A tour of the region followed, beginning with a visit to Stollery Children's Hospital in Edmonton before the Brick tournament. Parayko brought the Cup to The Canadian Brewhouse in St. Albert before a private family dinner.
"We went to the Stollery this morning and my mom and my two sisters work there, so that was a cool connection that way," Parayko said. "I've just enjoyed working with hospitals and kids in St. Louis, so I decided this was a cool connection to have.
"Here, this is a pretty big hockey tournament and obviously these kids are pretty jacked up. I was in a couple of the dressing rooms and they're pretty pumped. Some of them seem starstruck, but once they realized this was the real deal it was pretty cool. They're happy and this was a lot of fun."
During the intermission of a tournament game between the Toronto Bulldogs and Connecticut Jr. Rangers, Parayko brought the Cup into each team's dressing room, and also into the dressing rooms of the teams preparing for the next game, the host Team Brick Alberta and Team Minnesota.
"This is probably the most different pregame I've ever seen, especially for 10-year-olds," said Jason Nicholetts, general manager of Team Brick Alberta. "It's just incredible to see the Stanley Cup and have the opportunity to touch it. It doesn't happen every day. I'm sure this will be a story in itself for these guys for years to come when they talk about their memories.
"We can use it as motivation and reference how hard it is to win that trophy. I think it's the hardest trophy to win in professional sports. It might be good motivation to get these guys to the next level."
Parayko said he never played in the Brick tournament, which has been played for 30 years.
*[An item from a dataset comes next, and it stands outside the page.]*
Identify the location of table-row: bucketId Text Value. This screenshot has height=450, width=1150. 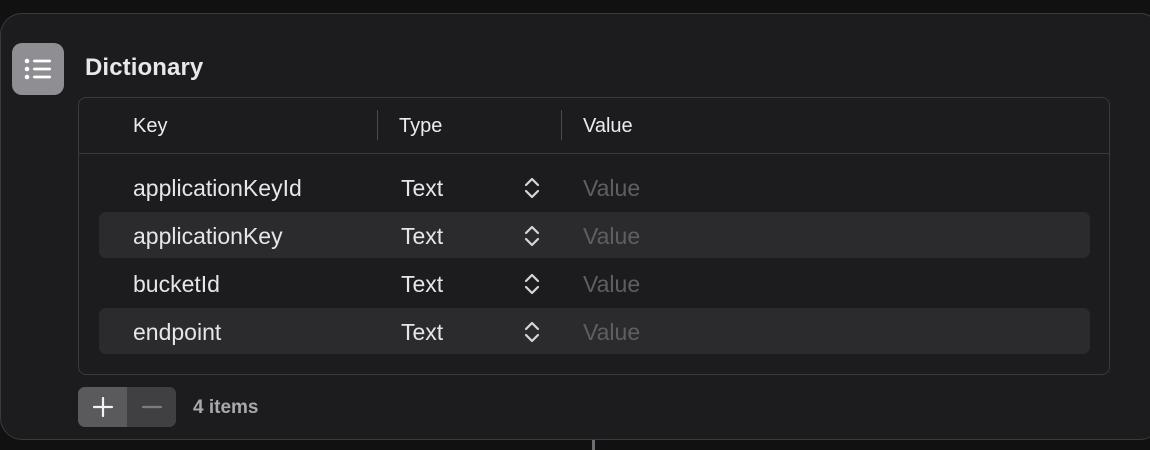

What was he doing at age 10?
"Probably on a skateboard and playing road hockey probably," he said. "Maybe playing a couple of video games. I couldn't tell you."
Parayko (6-foot-6, 230 pounds) is considered by some to be a late bloomer. But with 131 points (29 goals, 102 assists) in 322 career games with the Blues, he has developed into an elite player who averaged 25:07 of ice time in the Stanley Cup Playoffs last season.
He had two goals and 10 assists in 26 games during the Cup run, which for Parayko culminated with a chance to bring it home Wednesday.
"This is why we play in the NHL," he said. "It's a group effort. This is the best part."